Why would there be an issue? You should explain that first.

apeiron said:
But that is what I am musing about. Some extra constraint appears needed to break the naive symmetry of the numberline. The challenge was to connect something that is essentially discrete (a string of points) with what also had to be essentially continuous (a line) and breaking the scale of counting in this way, using a base as a further constraint, seems like the way it has been done.

What symmetries are you talking about, and how are they broken? A base representation is not a constraint (or what do you mean by that?), it is just what it is called: a representation.

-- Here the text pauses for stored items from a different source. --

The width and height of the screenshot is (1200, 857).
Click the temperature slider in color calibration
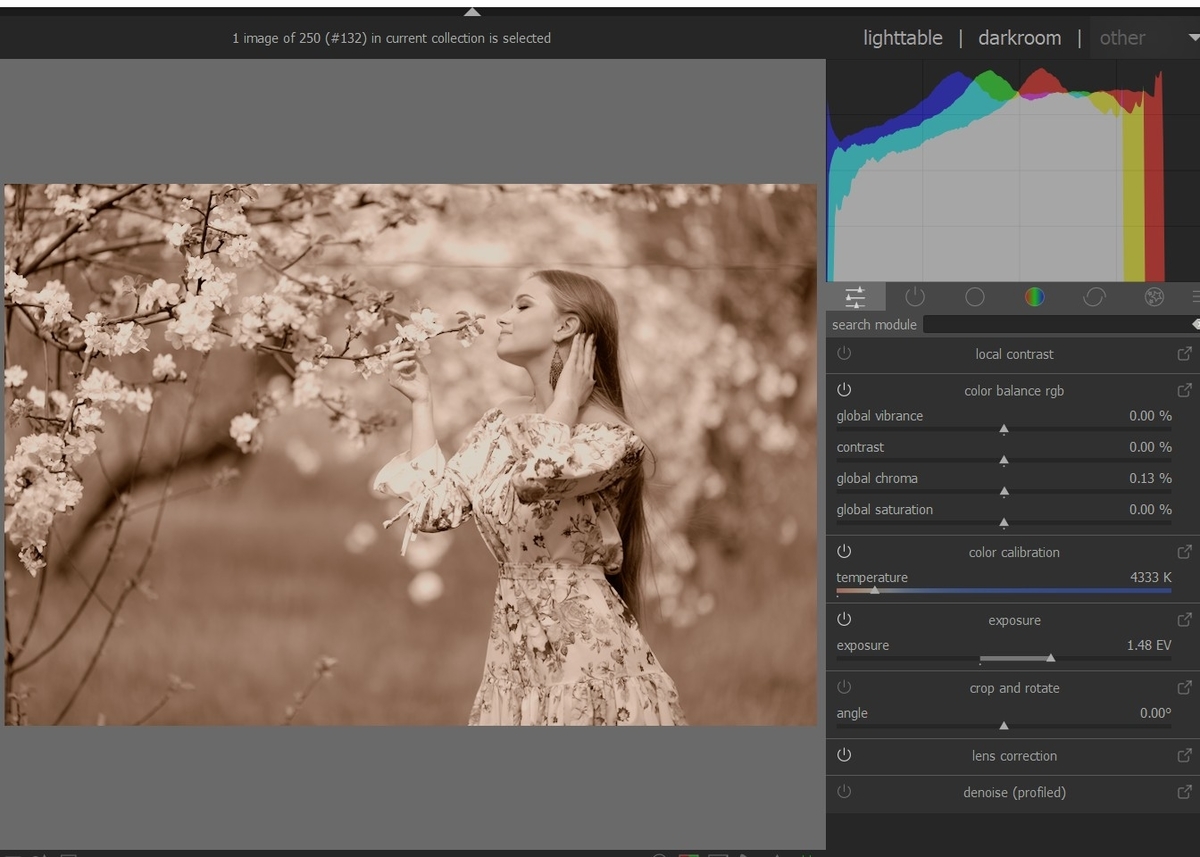coord(1003,591)

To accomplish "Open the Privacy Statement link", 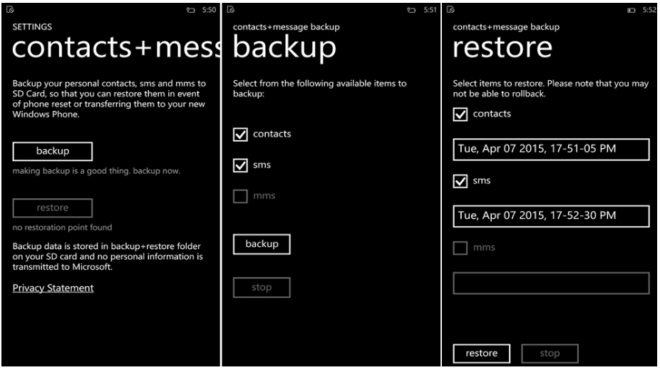I will (x=53, y=288).
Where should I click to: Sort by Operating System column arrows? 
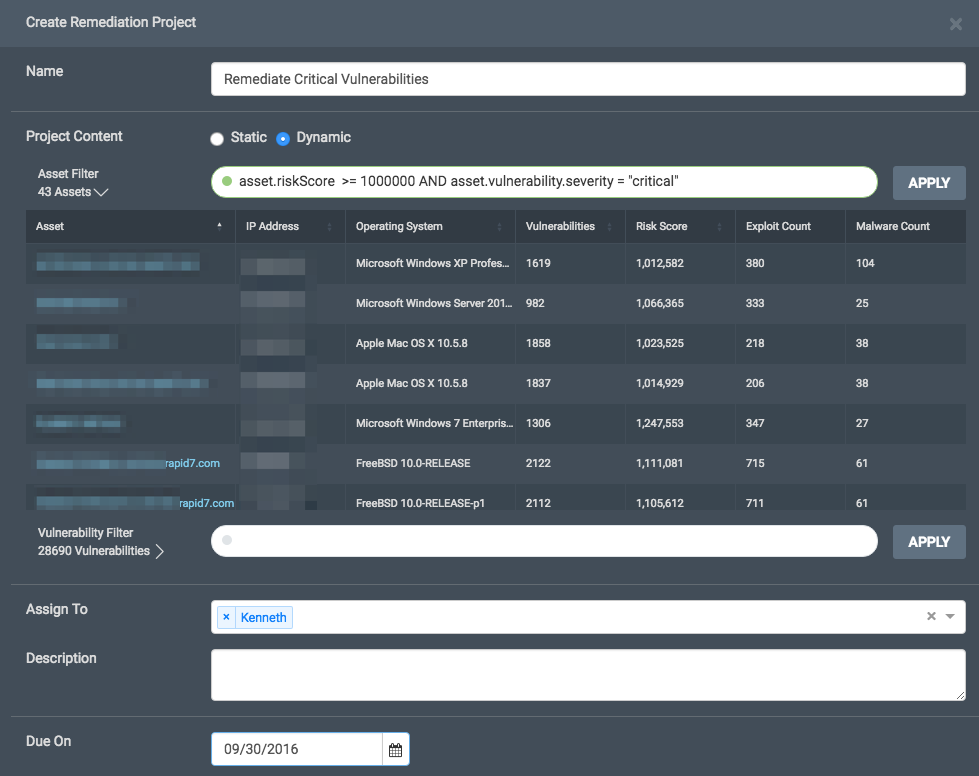[x=500, y=227]
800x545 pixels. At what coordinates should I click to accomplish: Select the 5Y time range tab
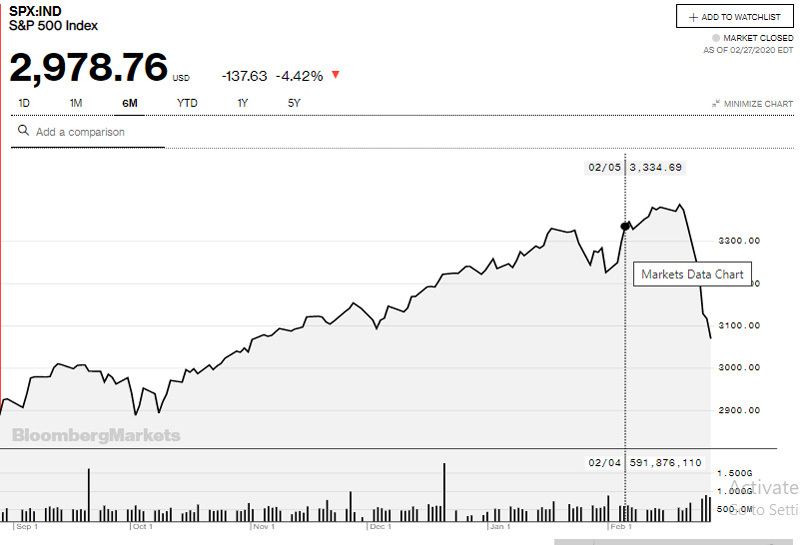click(294, 103)
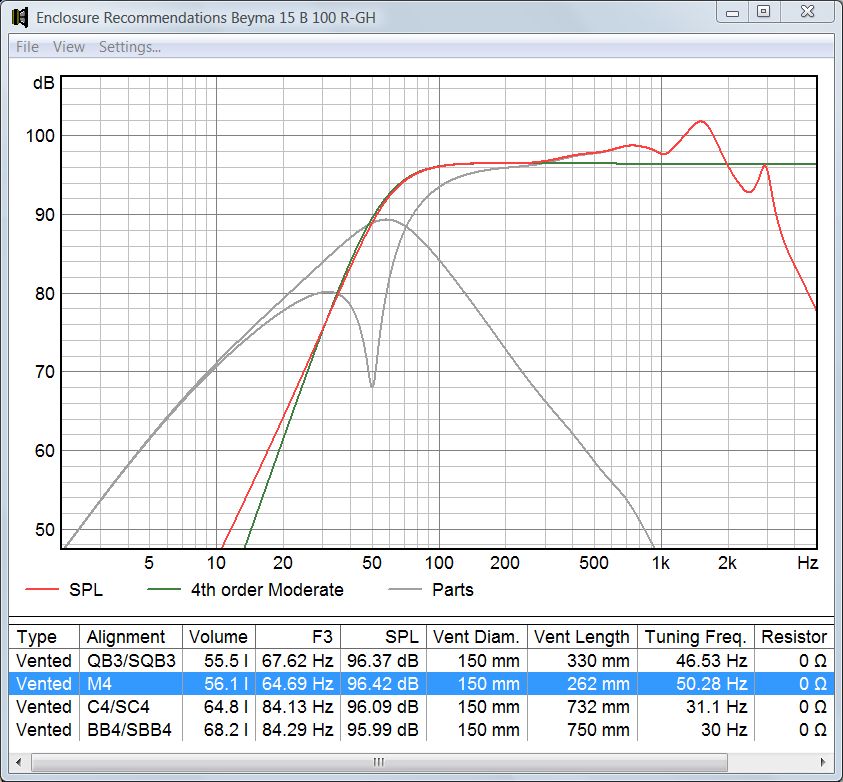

The numberline is founded on the notion of "one-ness". And that is a symmetric or single-scale concept. But as soon as you introduce an asymmetry, a symmetry-breaking constraint - such as any base system starting even from base 2 - then there is something new. A connection is forged between the original point-like discreteness and the continuity implied by a numberline. Scale is broken geometrically over all scales. Allowing then measurement down to the "finest grain".

You should describe what you mean mathematically. "One-ness" is meaningless as a mathematical "foundational notion" as you put it, unless you describe mathematically what you mean by it.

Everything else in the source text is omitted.